Quote:Original post by hplus0603
The problem with using that alpha is that, if you want to move from point 0 to point 1 with an alpha of 10 (say), you will move:
In the first timestep, from 0.0 to 0.1
In the second timestep, from 0.1 to 0.19
In the third timestep, from 0.19 to 0.271
...
I e, you'll start out going fast, and "ease off" towards the goal.
There are better interpolators/extrapolators pointed at from the Forum FAQ.
An IIR low-pass filter (LPF) does an excellent job of smoothing motion. The above analysis shows what will happen for two sample points. This will work fine even if an object moves then immediately stops. I find it can look better than ease-in and ease-out, especially for character motion.

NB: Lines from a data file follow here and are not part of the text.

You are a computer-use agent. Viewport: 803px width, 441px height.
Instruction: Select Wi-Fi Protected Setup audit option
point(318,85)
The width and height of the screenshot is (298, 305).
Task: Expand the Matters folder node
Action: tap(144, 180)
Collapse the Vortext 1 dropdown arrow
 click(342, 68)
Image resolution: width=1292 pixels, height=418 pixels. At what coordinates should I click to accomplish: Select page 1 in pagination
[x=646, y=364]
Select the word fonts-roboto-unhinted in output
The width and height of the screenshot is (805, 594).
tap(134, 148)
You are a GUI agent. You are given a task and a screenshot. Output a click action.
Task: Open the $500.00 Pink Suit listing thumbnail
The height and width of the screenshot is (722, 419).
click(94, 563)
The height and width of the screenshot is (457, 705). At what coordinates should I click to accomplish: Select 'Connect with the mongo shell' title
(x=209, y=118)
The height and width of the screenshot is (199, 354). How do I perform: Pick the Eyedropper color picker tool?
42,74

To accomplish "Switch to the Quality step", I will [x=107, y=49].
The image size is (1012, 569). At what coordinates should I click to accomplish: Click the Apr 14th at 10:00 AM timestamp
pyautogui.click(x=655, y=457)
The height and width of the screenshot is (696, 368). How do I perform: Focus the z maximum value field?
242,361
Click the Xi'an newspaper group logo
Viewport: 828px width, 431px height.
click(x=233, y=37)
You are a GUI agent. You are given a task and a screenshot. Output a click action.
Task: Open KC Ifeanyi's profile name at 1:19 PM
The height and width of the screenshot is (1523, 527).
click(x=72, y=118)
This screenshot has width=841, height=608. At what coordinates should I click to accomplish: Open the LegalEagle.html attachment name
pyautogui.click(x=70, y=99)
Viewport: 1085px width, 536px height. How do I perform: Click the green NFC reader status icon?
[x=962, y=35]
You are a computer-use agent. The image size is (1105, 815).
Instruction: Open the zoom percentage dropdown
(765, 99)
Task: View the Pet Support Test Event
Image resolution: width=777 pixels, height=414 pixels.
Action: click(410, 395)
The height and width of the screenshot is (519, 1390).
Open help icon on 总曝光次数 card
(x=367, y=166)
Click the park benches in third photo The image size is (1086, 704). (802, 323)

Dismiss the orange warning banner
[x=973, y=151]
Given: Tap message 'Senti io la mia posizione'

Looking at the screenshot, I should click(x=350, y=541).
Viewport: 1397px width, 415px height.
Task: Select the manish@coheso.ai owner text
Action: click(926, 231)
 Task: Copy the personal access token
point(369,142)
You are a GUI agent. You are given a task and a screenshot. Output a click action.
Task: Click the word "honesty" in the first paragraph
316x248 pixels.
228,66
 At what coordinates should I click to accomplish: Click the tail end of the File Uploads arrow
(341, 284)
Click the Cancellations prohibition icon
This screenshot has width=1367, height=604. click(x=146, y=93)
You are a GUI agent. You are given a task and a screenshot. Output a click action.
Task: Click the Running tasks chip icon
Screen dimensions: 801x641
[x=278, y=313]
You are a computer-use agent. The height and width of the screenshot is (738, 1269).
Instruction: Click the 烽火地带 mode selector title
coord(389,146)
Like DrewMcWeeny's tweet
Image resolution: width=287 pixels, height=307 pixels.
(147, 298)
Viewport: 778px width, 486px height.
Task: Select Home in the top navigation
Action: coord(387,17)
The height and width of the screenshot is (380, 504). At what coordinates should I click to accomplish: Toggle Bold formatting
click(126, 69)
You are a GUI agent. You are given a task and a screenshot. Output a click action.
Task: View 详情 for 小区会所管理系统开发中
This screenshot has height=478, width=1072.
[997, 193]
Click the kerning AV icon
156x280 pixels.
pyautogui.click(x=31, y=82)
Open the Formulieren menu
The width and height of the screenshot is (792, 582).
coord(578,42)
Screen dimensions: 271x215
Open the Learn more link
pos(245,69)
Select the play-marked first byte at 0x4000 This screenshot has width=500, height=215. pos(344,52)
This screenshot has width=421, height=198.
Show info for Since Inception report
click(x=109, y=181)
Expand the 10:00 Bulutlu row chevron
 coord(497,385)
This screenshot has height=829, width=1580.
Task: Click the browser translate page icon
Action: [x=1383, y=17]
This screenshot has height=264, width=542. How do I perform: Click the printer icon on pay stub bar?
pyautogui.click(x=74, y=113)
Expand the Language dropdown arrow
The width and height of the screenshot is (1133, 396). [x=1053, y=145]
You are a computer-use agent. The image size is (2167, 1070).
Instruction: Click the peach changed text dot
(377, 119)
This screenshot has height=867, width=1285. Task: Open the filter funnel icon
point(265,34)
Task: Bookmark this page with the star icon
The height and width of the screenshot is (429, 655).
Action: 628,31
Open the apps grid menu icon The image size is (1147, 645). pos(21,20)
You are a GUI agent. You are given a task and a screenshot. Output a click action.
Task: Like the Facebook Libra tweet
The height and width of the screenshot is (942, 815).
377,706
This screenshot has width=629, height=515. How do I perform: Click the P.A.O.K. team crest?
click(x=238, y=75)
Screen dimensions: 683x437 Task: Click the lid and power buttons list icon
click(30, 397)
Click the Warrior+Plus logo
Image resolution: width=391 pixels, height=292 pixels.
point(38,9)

For a constant stream of movement data, the IIR LPF will provide high-quality, smoothed motion (at the expense of added filter delay). If one's code results in jumpy motion, it sounds like the ghost is not being simulated with velocity. That is, it sounds like updates are showing up as descrete locations, where the interpolation is always towards a fixed location. If both the local, visual object and ghost object are moving (classic dead-reckoning), the interpolation will be smooth and seamless (as would be expected from an IIR LPF).
I looked through the FAQ, and found Gaffer's article on networked physics. The smooth() function from Cube.h:
Quote:
/// Smooth physics state towards target.
void smooth(const State &target, float tightness)
{
previous = current;
current = target;
current.position = previous.position + (target.position-previous.position) * tightness;
current.orientation = slerp(previous.orientation, target.orientation, tightness);
current.recalculate();
}
The tightness argument is alpha. This is the exact same IIR LPF I posted above. The demo works fine and shows very smooth motion (I also shipped a commercial game using the IIR LPF: the networked game was reviewed as smooth and having no lag (2002)). I tested various spline and other methods, but the simple IIR LPF always won the comparisons for that particular game (I also considered a predictive filter, such as the Kalman Filter (might help mitigate added filter delay), but since the IIR LPF worked so well, I did not pursue further research and testing). A combined IIR LPF + spline method might work better for some types of motion. Carefully changing alpha/tightness can help in reducing delay, but for a basic test and just getting started, it can be fixed.
What method in the FAQ do you see as having better performance?